Lancaster Pollard Mortgage Company, LLC announced it has facilitated a refinancing between Protective Life Insurance Company and Agemark Corporation, which is based in Berkeley, Calif., and owns and operates assisted living (AL) and memory care (MC) facilities throughout the West and Midwest. Two of Agemark’s eight Nebraska properties—Countryhouse of Lincoln, a 37-unit memory care community, and Countryhouse of Omaha, a 38-unit memory care community—were encumbered with traditional bank debt. The principals of Agemark aimed to refinance the two facilities with long-term, non-recourse debt.
“Having longstanding relationships with both Protective Life and Agemark, we were pleased to help the two establish a new lending relationship,” said Casey Moore, managing director of agency finance with Lancaster Pollard, a full-service financial institution for health care and senior living facilities. “This will help Agemark grow its seniors housing business.”
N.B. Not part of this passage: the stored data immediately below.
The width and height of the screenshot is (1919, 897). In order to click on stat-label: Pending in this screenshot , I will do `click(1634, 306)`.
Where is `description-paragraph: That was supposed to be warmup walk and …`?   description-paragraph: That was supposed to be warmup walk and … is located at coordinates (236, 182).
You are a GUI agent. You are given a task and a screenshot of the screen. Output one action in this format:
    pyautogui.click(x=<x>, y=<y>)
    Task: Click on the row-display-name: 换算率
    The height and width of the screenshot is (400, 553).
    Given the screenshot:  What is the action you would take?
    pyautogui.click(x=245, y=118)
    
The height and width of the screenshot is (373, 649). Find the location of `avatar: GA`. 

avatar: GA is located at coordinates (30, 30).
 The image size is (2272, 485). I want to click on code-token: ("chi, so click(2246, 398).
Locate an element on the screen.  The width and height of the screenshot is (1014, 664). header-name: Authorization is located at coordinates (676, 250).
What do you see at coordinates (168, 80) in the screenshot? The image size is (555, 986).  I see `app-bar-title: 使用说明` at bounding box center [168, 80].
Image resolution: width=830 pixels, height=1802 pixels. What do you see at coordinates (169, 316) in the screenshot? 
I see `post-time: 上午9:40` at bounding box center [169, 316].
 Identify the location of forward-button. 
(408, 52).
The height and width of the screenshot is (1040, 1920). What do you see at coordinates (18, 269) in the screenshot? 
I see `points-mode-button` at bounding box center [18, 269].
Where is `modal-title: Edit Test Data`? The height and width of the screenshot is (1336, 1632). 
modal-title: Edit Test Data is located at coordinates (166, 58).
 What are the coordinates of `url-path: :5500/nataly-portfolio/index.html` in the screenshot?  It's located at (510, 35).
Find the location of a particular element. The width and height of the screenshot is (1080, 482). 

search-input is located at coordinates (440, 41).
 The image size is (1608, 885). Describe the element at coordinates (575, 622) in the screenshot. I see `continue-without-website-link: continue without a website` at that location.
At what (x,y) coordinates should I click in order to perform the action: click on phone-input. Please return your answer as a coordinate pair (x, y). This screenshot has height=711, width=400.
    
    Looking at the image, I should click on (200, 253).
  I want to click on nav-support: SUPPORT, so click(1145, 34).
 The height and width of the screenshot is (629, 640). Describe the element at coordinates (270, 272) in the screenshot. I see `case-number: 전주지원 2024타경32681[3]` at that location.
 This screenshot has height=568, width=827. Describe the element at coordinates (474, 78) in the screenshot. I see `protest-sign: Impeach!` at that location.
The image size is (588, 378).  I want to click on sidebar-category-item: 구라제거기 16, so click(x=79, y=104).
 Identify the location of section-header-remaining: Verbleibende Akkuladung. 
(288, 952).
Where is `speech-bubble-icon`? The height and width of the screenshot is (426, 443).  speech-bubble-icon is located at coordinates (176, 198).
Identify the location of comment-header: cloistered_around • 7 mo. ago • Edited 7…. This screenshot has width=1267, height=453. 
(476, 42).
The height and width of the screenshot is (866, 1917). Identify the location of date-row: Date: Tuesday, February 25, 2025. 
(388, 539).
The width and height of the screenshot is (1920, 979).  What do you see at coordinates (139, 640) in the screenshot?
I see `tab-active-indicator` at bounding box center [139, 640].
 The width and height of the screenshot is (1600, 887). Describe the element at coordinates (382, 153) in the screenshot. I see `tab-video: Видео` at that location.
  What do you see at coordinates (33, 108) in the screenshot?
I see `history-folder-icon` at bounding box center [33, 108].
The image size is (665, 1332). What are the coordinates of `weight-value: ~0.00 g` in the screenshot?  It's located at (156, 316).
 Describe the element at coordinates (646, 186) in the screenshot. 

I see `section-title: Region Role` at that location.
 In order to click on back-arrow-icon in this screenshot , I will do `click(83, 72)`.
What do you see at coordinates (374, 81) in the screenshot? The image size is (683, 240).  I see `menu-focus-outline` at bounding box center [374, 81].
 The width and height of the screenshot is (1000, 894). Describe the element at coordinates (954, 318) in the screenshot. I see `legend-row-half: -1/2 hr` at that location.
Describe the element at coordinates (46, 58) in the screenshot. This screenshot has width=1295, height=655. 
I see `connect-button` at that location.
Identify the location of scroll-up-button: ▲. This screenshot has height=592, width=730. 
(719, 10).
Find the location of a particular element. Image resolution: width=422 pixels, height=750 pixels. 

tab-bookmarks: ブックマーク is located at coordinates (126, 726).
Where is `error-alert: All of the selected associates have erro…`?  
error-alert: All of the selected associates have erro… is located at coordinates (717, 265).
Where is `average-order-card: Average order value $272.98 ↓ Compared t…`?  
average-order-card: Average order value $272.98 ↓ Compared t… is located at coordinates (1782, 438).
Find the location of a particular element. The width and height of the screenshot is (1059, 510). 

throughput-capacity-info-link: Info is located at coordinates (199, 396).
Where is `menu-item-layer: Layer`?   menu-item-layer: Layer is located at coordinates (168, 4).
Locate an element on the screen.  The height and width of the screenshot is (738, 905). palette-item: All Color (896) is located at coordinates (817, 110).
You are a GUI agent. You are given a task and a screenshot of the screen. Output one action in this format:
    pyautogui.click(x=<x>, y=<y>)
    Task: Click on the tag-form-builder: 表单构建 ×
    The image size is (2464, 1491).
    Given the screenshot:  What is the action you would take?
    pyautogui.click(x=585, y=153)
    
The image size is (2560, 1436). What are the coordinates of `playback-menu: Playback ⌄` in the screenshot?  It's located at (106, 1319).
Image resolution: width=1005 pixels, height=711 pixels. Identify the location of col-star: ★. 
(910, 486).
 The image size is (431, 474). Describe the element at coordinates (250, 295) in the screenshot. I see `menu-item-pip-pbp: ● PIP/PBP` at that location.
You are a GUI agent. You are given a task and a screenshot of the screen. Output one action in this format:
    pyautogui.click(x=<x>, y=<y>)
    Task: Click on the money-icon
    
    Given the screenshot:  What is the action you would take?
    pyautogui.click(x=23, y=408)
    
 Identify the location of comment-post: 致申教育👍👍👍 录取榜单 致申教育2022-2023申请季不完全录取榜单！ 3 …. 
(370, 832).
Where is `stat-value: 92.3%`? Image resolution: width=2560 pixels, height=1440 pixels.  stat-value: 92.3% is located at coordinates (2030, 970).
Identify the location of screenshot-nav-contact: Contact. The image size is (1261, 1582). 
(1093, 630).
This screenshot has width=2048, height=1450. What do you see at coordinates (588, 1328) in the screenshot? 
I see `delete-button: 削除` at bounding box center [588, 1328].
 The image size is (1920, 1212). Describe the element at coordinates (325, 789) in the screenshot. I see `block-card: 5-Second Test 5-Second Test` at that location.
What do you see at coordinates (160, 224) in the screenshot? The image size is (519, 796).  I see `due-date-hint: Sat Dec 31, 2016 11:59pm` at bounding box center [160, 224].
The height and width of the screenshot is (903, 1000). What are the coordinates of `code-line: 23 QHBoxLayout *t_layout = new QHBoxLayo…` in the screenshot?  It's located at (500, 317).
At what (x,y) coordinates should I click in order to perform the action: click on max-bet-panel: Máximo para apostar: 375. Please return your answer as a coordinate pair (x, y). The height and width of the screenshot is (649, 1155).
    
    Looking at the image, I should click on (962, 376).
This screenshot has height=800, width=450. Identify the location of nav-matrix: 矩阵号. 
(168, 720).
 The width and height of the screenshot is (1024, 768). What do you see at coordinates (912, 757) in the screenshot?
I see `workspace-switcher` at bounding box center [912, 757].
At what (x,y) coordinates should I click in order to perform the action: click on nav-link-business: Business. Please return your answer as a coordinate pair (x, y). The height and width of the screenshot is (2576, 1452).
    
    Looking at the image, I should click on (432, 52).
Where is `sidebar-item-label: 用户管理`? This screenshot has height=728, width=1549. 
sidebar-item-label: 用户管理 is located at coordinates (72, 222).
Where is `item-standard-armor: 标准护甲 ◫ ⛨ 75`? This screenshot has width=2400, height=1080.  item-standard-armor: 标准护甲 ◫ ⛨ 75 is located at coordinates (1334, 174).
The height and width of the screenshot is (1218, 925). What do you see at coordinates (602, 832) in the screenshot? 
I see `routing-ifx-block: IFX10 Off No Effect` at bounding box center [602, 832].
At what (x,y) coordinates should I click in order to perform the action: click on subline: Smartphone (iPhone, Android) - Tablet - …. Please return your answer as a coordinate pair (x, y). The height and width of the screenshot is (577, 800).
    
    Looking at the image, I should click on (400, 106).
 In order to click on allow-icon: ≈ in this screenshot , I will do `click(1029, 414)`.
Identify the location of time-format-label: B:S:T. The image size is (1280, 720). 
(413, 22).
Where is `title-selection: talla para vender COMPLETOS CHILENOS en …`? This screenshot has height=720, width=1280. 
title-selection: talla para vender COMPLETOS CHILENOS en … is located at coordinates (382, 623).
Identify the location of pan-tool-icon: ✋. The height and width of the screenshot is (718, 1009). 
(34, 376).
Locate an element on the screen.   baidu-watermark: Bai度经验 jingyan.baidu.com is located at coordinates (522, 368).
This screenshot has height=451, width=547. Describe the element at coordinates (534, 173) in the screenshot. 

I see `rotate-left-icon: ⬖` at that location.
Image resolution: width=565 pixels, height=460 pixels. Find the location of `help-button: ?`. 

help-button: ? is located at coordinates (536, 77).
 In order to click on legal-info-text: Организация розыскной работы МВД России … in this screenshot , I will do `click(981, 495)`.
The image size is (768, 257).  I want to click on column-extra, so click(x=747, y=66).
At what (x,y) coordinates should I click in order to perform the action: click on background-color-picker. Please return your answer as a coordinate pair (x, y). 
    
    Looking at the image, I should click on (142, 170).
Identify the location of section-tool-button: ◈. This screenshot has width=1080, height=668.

Based in Birmingham, Alabama, Protective Life Insurance Company, a wholly owned subsidiary of Protective Life Corporation, which in turn is a wholly owned subsidiary of Dai-ichi Life Holdings, Inc., provides long-term first mortgage financing for various commercial real estate asset types. For this deal, the life insurance company execution was the ideal structure since it allowed Agemark to lock in the interest rate early in the underwriting process and extract equity from the facilities. Ultimately, Agemark secured a 10-year, fixed rate financing in a rising interest rate environment.
“This was the first transaction between Protective Life and Agemark,” Moore said. “The relationship established through this deal will give Agemark additional options in financing structures for its facilities moving forward.”